### Exercise description
Rewrite every line of the records below as a Markdown table with two columns, Row and Line. Number the rows in order and leave out blank lines.

### Record excerpts
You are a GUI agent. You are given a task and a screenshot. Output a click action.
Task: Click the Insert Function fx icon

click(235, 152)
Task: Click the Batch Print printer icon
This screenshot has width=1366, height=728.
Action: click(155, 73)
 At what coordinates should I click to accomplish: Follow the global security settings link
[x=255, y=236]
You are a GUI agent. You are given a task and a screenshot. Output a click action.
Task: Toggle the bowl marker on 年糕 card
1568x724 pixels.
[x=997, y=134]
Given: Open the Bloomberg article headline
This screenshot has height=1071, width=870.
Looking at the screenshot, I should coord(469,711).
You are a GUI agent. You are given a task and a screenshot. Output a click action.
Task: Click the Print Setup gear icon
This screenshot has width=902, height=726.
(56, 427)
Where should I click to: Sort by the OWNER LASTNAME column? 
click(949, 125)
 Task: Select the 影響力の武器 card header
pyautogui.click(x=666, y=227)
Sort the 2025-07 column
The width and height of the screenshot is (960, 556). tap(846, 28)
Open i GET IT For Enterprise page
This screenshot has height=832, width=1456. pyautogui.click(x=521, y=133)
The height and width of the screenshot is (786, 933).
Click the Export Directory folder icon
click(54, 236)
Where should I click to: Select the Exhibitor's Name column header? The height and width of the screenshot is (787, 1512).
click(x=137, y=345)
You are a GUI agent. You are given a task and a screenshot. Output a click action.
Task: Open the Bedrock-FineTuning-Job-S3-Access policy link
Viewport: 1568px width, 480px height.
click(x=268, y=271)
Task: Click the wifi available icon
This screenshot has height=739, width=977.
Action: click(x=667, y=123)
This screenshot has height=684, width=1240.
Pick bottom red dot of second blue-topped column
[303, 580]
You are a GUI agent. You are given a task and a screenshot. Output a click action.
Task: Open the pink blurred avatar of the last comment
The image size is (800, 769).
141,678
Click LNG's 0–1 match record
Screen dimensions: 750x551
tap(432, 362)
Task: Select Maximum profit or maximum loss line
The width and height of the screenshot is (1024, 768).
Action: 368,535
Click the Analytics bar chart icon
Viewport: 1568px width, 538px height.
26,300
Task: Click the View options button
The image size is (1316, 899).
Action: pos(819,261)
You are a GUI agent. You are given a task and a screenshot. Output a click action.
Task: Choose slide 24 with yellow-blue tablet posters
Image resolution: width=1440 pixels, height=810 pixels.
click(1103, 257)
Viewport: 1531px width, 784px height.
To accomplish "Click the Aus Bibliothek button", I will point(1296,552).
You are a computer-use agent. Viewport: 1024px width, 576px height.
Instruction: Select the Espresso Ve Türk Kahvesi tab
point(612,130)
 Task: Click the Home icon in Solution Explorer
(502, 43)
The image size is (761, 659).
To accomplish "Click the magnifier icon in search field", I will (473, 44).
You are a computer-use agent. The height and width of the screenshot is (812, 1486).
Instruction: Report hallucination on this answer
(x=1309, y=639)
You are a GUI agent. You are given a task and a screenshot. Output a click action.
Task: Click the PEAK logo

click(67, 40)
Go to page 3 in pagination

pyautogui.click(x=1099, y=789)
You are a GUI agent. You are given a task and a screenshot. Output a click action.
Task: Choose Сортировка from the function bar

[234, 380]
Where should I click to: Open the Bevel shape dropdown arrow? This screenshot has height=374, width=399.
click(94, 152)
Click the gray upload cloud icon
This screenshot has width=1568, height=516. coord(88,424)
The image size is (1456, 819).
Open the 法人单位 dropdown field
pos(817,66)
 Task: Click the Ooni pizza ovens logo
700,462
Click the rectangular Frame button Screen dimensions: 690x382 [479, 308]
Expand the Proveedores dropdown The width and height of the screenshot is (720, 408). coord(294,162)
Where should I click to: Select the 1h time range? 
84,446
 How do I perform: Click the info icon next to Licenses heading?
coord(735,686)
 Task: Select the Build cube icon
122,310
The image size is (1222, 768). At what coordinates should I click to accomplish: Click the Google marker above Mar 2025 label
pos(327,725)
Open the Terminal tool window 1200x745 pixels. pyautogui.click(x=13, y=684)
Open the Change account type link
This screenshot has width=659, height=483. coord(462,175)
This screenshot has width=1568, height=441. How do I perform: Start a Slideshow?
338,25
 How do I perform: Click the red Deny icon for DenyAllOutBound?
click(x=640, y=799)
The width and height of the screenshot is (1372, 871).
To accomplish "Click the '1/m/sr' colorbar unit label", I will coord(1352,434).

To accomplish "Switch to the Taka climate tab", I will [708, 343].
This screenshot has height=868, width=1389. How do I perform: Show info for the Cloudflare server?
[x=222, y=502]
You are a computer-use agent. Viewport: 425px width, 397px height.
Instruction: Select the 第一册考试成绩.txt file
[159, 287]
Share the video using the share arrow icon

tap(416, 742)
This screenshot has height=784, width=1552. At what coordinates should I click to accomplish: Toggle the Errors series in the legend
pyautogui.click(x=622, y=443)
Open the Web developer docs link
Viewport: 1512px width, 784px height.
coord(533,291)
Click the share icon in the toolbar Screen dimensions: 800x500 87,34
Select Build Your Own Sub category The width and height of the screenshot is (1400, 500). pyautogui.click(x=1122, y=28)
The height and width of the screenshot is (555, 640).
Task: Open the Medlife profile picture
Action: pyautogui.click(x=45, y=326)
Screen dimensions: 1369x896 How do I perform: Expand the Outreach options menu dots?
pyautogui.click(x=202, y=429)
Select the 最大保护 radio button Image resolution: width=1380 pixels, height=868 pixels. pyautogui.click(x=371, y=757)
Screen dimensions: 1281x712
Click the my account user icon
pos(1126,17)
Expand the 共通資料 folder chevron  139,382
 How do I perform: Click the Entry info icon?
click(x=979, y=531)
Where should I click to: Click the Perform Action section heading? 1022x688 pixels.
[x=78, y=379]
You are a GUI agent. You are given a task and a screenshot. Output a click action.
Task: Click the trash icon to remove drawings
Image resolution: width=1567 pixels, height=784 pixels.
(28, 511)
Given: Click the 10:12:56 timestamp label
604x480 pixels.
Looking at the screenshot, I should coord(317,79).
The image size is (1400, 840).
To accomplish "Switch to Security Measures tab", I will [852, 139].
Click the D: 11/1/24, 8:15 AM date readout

### Exercise response
| Row | Line |
|---|---|
| 1 | You are a GUI agent. You are given a task and a screenshot. Output a click action. |
| 2 | Task: Click the Insert Function fx icon |
| 3 | click(235, 152) |
| 4 | Task: Click the Batch Print printer icon |
| 5 | This screenshot has width=1366, height=728. |
| 6 | Action: click(155, 73) |
| 7 |  At what coordinates should I click to accomplish: Follow the global security settings link |
| 8 | [x=255, y=236] |
| 9 | You are a GUI agent. You are given a task and a screenshot. Output a click action. |
| 10 | Task: Toggle the bowl marker on 年糕 card |
| 11 | 1568x724 pixels. |
| 12 | [x=997, y=134] |
| 13 | Given: Open the Bloomberg article headline |
| 14 | This screenshot has height=1071, width=870. |
| 15 | Looking at the screenshot, I should coord(469,711). |
| 16 | You are a GUI agent. You are given a task and a screenshot. Output a click action. |
| 17 | Task: Click the Print Setup gear icon |
| 18 | This screenshot has width=902, height=726. |
| 19 | (56, 427) |
| 20 | Where should I click to: Sort by the OWNER LASTNAME column?  |
| 21 | click(949, 125) |
| 22 |  Task: Select the 影響力の武器 card header |
| 23 | pyautogui.click(x=666, y=227) |
| 24 | Sort the 2025-07 column |
| 25 | The width and height of the screenshot is (960, 556). tap(846, 28) |
| 26 | Open i GET IT For Enterprise page |
| 27 | This screenshot has height=832, width=1456. pyautogui.click(x=521, y=133) |
| 28 | The height and width of the screenshot is (786, 933). |
| 29 | Click the Export Directory folder icon |
| 30 | click(54, 236) |
| 31 | Where should I click to: Select the Exhibitor's Name column header? The height and width of the screenshot is (787, 1512). |
| 32 | click(x=137, y=345) |
| 33 | You are a GUI agent. You are given a task and a screenshot. Output a click action. |
| 34 | Task: Open the Bedrock-FineTuning-Job-S3-Access policy link |
| 35 | Viewport: 1568px width, 480px height. |
| 36 | click(x=268, y=271) |
| 37 | Task: Click the wifi available icon |
| 38 | This screenshot has height=739, width=977. |
| 39 | Action: click(x=667, y=123) |
| 40 | This screenshot has height=684, width=1240. |
| 41 | Pick bottom red dot of second blue-topped column |
| 42 | [303, 580] |
| 43 | You are a GUI agent. You are given a task and a screenshot. Output a click action. |
| 44 | Task: Open the pink blurred avatar of the last comment |
| 45 | The image size is (800, 769). |
| 46 | 141,678 |
| 47 | Click LNG's 0–1 match record |
| 48 | Screen dimensions: 750x551 |
| 49 | tap(432, 362) |
| 50 | Task: Select Maximum profit or maximum loss line |
| 51 | The width and height of the screenshot is (1024, 768). |
| 52 | Action: 368,535 |
| 53 | Click the Analytics bar chart icon |
| 54 | Viewport: 1568px width, 538px height. |
| 55 | 26,300 |
| 56 | Task: Click the View options button |
| 57 | The image size is (1316, 899). |
| 58 | Action: pos(819,261) |
| 59 | You are a GUI agent. You are given a task and a screenshot. Output a click action. |
| 60 | Task: Choose slide 24 with yellow-blue tablet posters |
| 61 | Image resolution: width=1440 pixels, height=810 pixels. |
| 62 | click(1103, 257) |
| 63 | Viewport: 1531px width, 784px height. |
| 64 | To accomplish "Click the Aus Bibliothek button", I will point(1296,552). |
| 65 | You are a computer-use agent. Viewport: 1024px width, 576px height. |
| 66 | Instruction: Select the Espresso Ve Türk Kahvesi tab |
| 67 | point(612,130) |
| 68 |  Task: Click the Home icon in Solution Explorer |
| 69 | (502, 43) |
| 70 | The image size is (761, 659). |
| 71 | To accomplish "Click the magnifier icon in search field", I will (473, 44). |
| 72 | You are a computer-use agent. The height and width of the screenshot is (812, 1486). |
| 73 | Instruction: Report hallucination on this answer |
| 74 | (x=1309, y=639) |
| 75 | You are a GUI agent. You are given a task and a screenshot. Output a click action. |
| 76 | Task: Click the PEAK logo |
| 77 | click(67, 40) |
| 78 | Go to page 3 in pagination |
| 79 | pyautogui.click(x=1099, y=789) |
| 80 | You are a GUI agent. You are given a task and a screenshot. Output a click action. |
| 81 | Task: Choose Сортировка from the function bar |
| 82 | [234, 380] |
| 83 | Where should I click to: Open the Bevel shape dropdown arrow? This screenshot has height=374, width=399. |
| 84 | click(94, 152) |
| 85 | Click the gray upload cloud icon |
| 86 | This screenshot has width=1568, height=516. coord(88,424) |
| 87 | The image size is (1456, 819). |
| 88 | Open the 法人单位 dropdown field |
| 89 | pos(817,66) |
| 90 |  Task: Click the Ooni pizza ovens logo |
| 91 | 700,462 |
| 92 | Click the rectangular Frame button Screen dimensions: 690x382 [479, 308] |
| 93 | Expand the Proveedores dropdown The width and height of the screenshot is (720, 408). coord(294,162) |
| 94 | Where should I click to: Select the 1h time range?  |
| 95 | 84,446 |
| 96 |  How do I perform: Click the info icon next to Licenses heading? |
| 97 | coord(735,686) |
| 98 |  Task: Select the Build cube icon |
| 99 | 122,310 |
| 100 | The image size is (1222, 768). At what coordinates should I click to accomplish: Click the Google marker above Mar 2025 label |
| 101 | pos(327,725) |
| 102 | Open the Terminal tool window 1200x745 pixels. pyautogui.click(x=13, y=684) |
| 103 | Open the Change account type link |
| 104 | This screenshot has width=659, height=483. coord(462,175) |
| 105 | This screenshot has width=1568, height=441. How do I perform: Start a Slideshow? |
| 106 | 338,25 |
| 107 |  How do I perform: Click the red Deny icon for DenyAllOutBound? |
| 108 | click(x=640, y=799) |
| 109 | The width and height of the screenshot is (1372, 871). |
| 110 | To accomplish "Click the '1/m/sr' colorbar unit label", I will coord(1352,434). |
| 111 | To accomplish "Switch to the Taka climate tab", I will [708, 343]. |
| 112 | This screenshot has height=868, width=1389. How do I perform: Show info for the Cloudflare server? |
| 113 | [x=222, y=502] |
| 114 | You are a computer-use agent. Viewport: 425px width, 397px height. |
| 115 | Instruction: Select the 第一册考试成绩.txt file |
| 116 | [159, 287] |
| 117 | Share the video using the share arrow icon |
| 118 | tap(416, 742) |
| 119 | This screenshot has height=784, width=1552. At what coordinates should I click to accomplish: Toggle the Errors series in the legend |
| 120 | pyautogui.click(x=622, y=443) |
| 121 | Open the Web developer docs link |
| 122 | Viewport: 1512px width, 784px height. |
| 123 | coord(533,291) |
| 124 | Click the share icon in the toolbar Screen dimensions: 800x500 87,34 |
| 125 | Select Build Your Own Sub category The width and height of the screenshot is (1400, 500). pyautogui.click(x=1122, y=28) |
| 126 | The height and width of the screenshot is (555, 640). |
| 127 | Task: Open the Medlife profile picture |
| 128 | Action: pyautogui.click(x=45, y=326) |
| 129 | Screen dimensions: 1369x896 How do I perform: Expand the Outreach options menu dots? |
| 130 | pyautogui.click(x=202, y=429) |
| 131 | Select the 最大保护 radio button Image resolution: width=1380 pixels, height=868 pixels. pyautogui.click(x=371, y=757) |
| 132 | Screen dimensions: 1281x712 |
| 133 | Click the my account user icon |
| 134 | pos(1126,17) |
| 135 | Expand the 共通資料 folder chevron  139,382 |
| 136 |  How do I perform: Click the Entry info icon? |
| 137 | click(x=979, y=531) |
| 138 | Where should I click to: Click the Perform Action section heading? 1022x688 pixels. |
| 139 | [x=78, y=379] |
| 140 | You are a GUI agent. You are given a task and a screenshot. Output a click action. |
| 141 | Task: Click the trash icon to remove drawings |
| 142 | Image resolution: width=1567 pixels, height=784 pixels. |
| 143 | (28, 511) |
| 144 | Given: Click the 10:12:56 timestamp label |
| 145 | 604x480 pixels. |
| 146 | Looking at the screenshot, I should coord(317,79). |
| 147 | The image size is (1400, 840). |
| 148 | To accomplish "Switch to Security Measures tab", I will [852, 139]. |
| 149 | Click the D: 11/1/24, 8:15 AM date readout |